Mme Bula Ghosh: Mes amis viennent de vous parler du respect de la Convention sur les droits de l'Homme, ce que nous voulons également, mais j'aimerais aller un peu plus loin pour vous dire qu'un grand nombre de lois et de règlements sont en fait source de discrimination contre les femmes. Les dispositions juridiques dont je parle sont également visées par la convention sur les droits de l'homme et j'aimerais bien que vous apportiez des changements sur ce plan aussi.

J'ai cela à coeur. Comme les femmes sont généralement celles qui soignent les autres membres de la famille, je pense que si l'on veille à respecter leurs droits, nous nous occuperons des autres membres de la famille du même coup.

Voilà donc le changement que je suggérerais. Tout à fait.

Le vice-président (M. John McCallum): Merci beaucoup.

Il vous reste un peu de temps. Voulez-vous l'utiliser? Non?

Anita.

Mme Anita Neville: Bonjour. Je m'appelle Anita Neville et je suis députée de Winnipeg South Centre. J'ai été très heureuse d'entendre vos exposés aujourd'hui.

Je suis tout à fait consciente du peu de temps dont nous disposons, nous avons eu une longue journée et, malheureusement, celle-ci touche presque à sa fin.

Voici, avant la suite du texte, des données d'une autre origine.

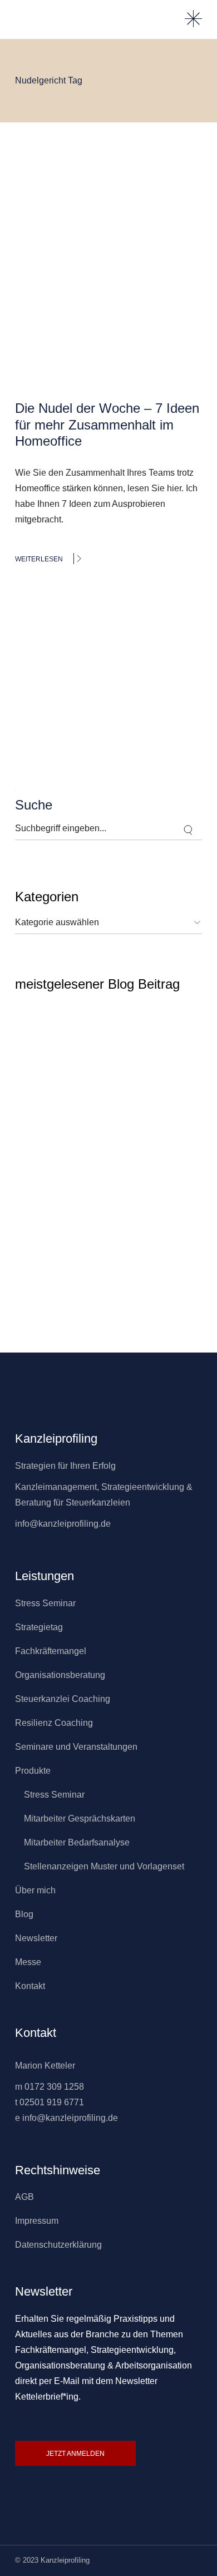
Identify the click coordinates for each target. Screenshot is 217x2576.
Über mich (35, 1890)
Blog (24, 1914)
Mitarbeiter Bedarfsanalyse (77, 1842)
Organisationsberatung (60, 1675)
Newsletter (36, 1938)
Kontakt (30, 1986)
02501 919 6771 (51, 2102)
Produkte (33, 1770)
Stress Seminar (45, 1603)
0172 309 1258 (54, 2086)
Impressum (36, 2220)
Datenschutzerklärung (58, 2244)
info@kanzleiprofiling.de (63, 1523)
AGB (24, 2197)
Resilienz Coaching (54, 1723)
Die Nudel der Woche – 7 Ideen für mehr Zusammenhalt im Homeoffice (107, 424)
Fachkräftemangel (50, 1651)
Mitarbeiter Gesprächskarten (79, 1818)
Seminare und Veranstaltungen (76, 1746)
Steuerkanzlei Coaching (62, 1699)
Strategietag (39, 1627)
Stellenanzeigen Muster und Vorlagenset (104, 1866)
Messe (28, 1962)
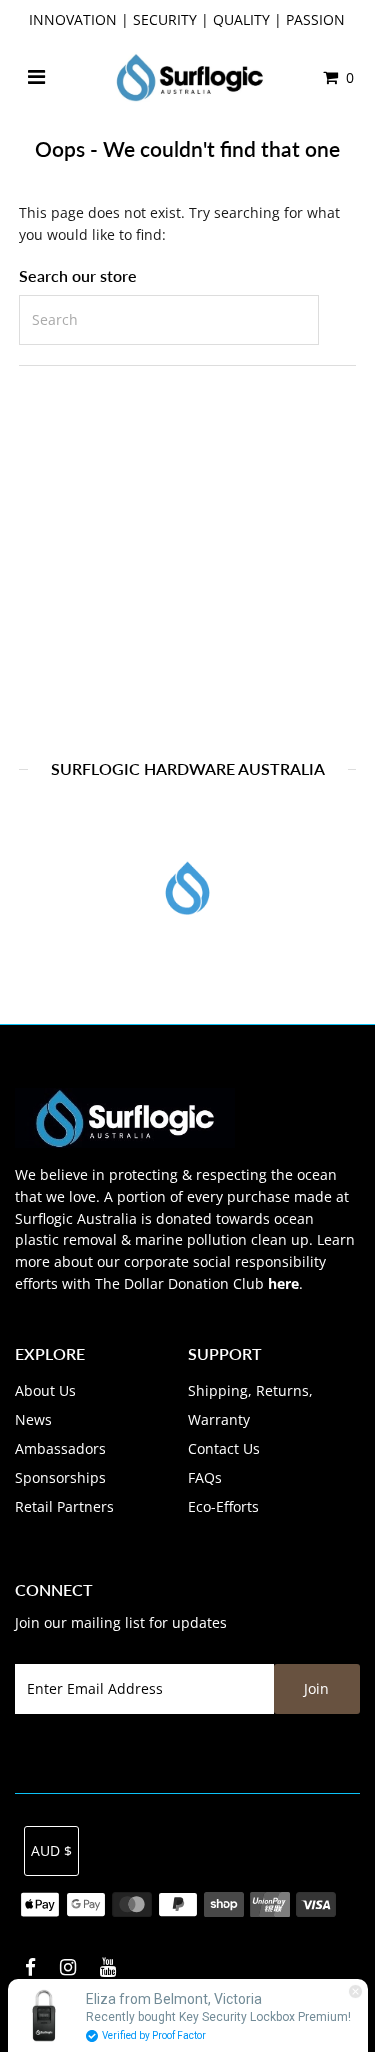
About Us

Je vais simplement vous mentionner trois changements que j'ai proposés hier et aujourd'hui et j'aimerais savoir ce que vous en pensez. Par ailleurs, j'aimerais que vous me promettiez de réexaminer le projet de loi en tenant compte des aspects que vous-mêmes et d'autres avez soulevés aujourd'hui à propos de la situation de la femme.

À l'article 3, qui décrit les objectifs du projet de loi, j'ai indiqué hier que nous recommanderions l'inclusion des mots «et multiculturel» après les mots «dans le respect de son caractère fédéral et bilingue». Je suis bien consciente que cela ne revient pas à réécrire le projet de loi, comme vous le réclamez, mais comme je le disais, je suis prête à faire modifier le libellé de ce passage.

J'aimerais également savoir ce que vous pensez de l'article 42 du projet de loi qui traite du système de détermination du statut de réfugié. Après les mots «sauf pour le résident permanent», les mots «ou une personne protégée», si bien que l'article se lirait ainsi:

    Emportent, sauf pour le résident permanent ou une personne protégée, interdiction de territoire pour inadmissibilité familiale les faits suivants:

Je crois que cela préciserait l'intention de la politique de ne pas appliquer ces dispositions à un réfugié.

L'autre modification que je voudrais proposer concerne l'article 26. Celui-ci établit les règles d'accès à un examen pour des raisons humanitaires et je crois qu'il constitue l'une des importantes protections du système. Je propose donc de supprimer les mots «le cas d'attributions déléguées au titre du paragraphe 6(2), à l'article 25», si bien que l'alinéa 26c) se lirait ainsi:

    les cas dans lesquels il peut être tenu compte de tout ou partie des circonstances visées à l'article 24;

Ce faisant, nous supprimerions le pouvoir de limiter l'accès, par voie de règlement, aux procédures de révision pour raison humanitaire.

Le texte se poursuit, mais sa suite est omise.